(Records excerpted from a collection)
..........
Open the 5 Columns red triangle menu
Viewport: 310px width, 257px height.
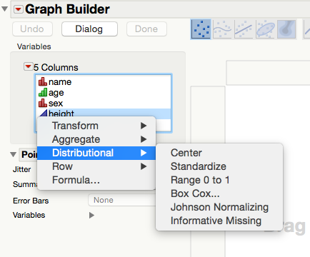(28, 66)
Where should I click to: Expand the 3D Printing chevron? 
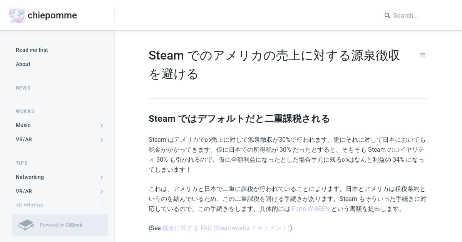[x=102, y=206]
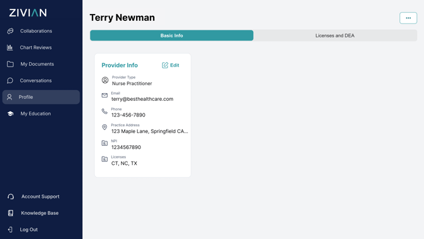Open Profile in the sidebar

[x=41, y=97]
..........
Task description.
Please return every line of the data above word for word, leaving the pictures out.

Worked answer.
Open the 5 Columns red triangle menu
Viewport: 310px width, 257px height.
(28, 66)
Where should I click to: Expand the 3D Printing chevron? 
[x=102, y=206]
Open Profile in the sidebar

[x=41, y=97]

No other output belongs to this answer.